Sang Kyai berkata “Wudhu jika salah niat menjadi tidak sah, betul ya? Nah bagaimana dengan salah niat ketika memutuskan untuk menikah? Kan kamu tau bahwa menikah itu ibadah terpanjang dan godaan syetan sangat banyak dalam berumah tangga karena itu bernilai ibadah. Jika kau berniat menikah agar kau memiliki keturunan yang kelak mendoakanmu ketika wafat, maka apakah engkau akan selesai sampai disitu jika Allah sungguh memberimu keturunan? Apakah tidak ada tugas lain setelahnya dari Allah untukmu? Allah akan menambah nikmat jika engkau mensyukuri apa yang sudah kau miliki saat ini. Sebelum kau berharap menikah agar memiliki keturunan, pernahkah kau bersyukur atas nikmat Allah mempertemukanmu dengan perempuan yang mau menikah denganmu? Mau meninggalkan keluarganya dan orangtuanya untuk hidup bersamamu? Jika kau belum bersyukur atas istrimu, maka Allah bisa jadi menunda pengabulan doamu atas keturunanmu. Jadi, diberi apapun oleh Allah, kita harus bersyukur sekalipun di kacamata kita itu suatu bentuk kekurangan dan kekecewaan hidup. Jangan gampang percaya dengan hal-hal yang terlihat. Jangan tertipu penglihatan kita. Semuanya harus “dirasakan” dulu. Yang baik itu “bisa merasa”, bukan “merasa bisa”. Seperti wudhu, dari seluruh gerakan wudhu, yang dibersihkan badannya, martabatnya, atau hatinya? 
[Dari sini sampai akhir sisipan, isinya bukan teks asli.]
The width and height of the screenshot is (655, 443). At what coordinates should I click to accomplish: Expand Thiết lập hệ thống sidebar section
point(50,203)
Si Santri mulai berlinang air mata dan menunduk seraya menjawab “hatinya”. Sang Kyai kemudian melanjutkan nasihatnya “Betul anakku, wudhu tidak hanya peristiwa jasmani yang menjadi salah satu syarat sah sholat tapi wudhu juga peristiwa ruhani yang membersihkan ruh kita, hati kita atas segala kurang ilmu kita tentang nikmat Allah dan tujuan kita diciptakan di dunia ini. Untuk itu, fokuslah pada nikmat Allah berupa istrimu yang takdzim kepadamu dan sabar atas takdirnya sambil engkau terus mendekatkan diri, memohon ampun dan berdoa kepada Maha Memberi dan Maha Tau. Sayangilah istrimu sebanyak mungkin, angkatlah derajat istrimu dengan cinta karena Allah, insyaAllah tidak lama lagi Allah akan mengabulkan doamu dan memberimu anak yang sholih-sholihah.”
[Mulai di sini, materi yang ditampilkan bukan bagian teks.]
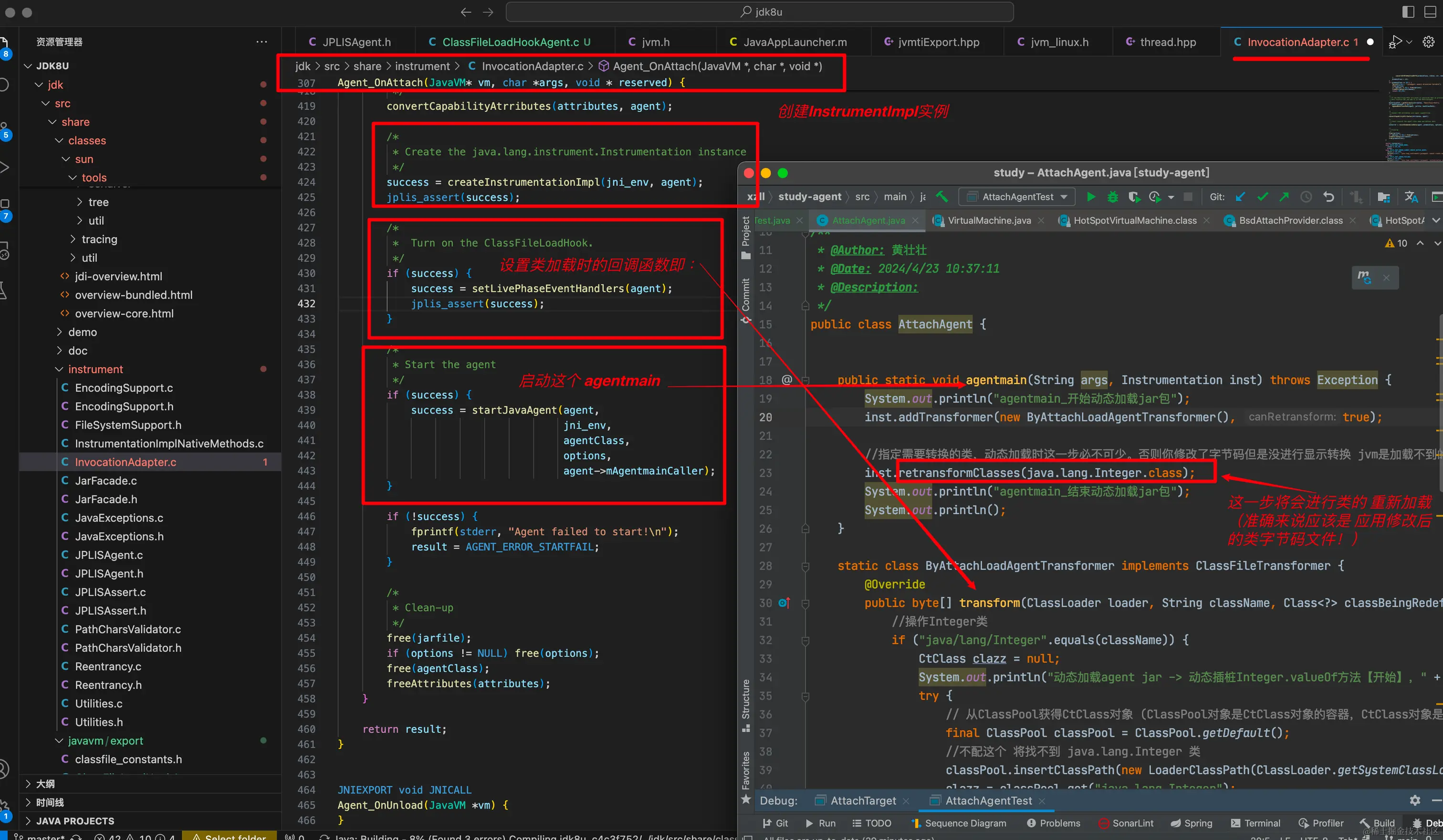Image resolution: width=1443 pixels, height=840 pixels.
Task: Switch to the jvm_linux.h tab
Action: tap(1059, 42)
Air mata si santri semakin deras dan setelah itu mohon pamit pulang kepada Sang Kyai untuk segera menemui istrinya dan memohon maaf atas khilafnya selama ini. Alhasil selang 6 bulan setelah peristiwa itu, istri santri itu hamil setelah 6 tahun usia pernikahan. MasyaAllah.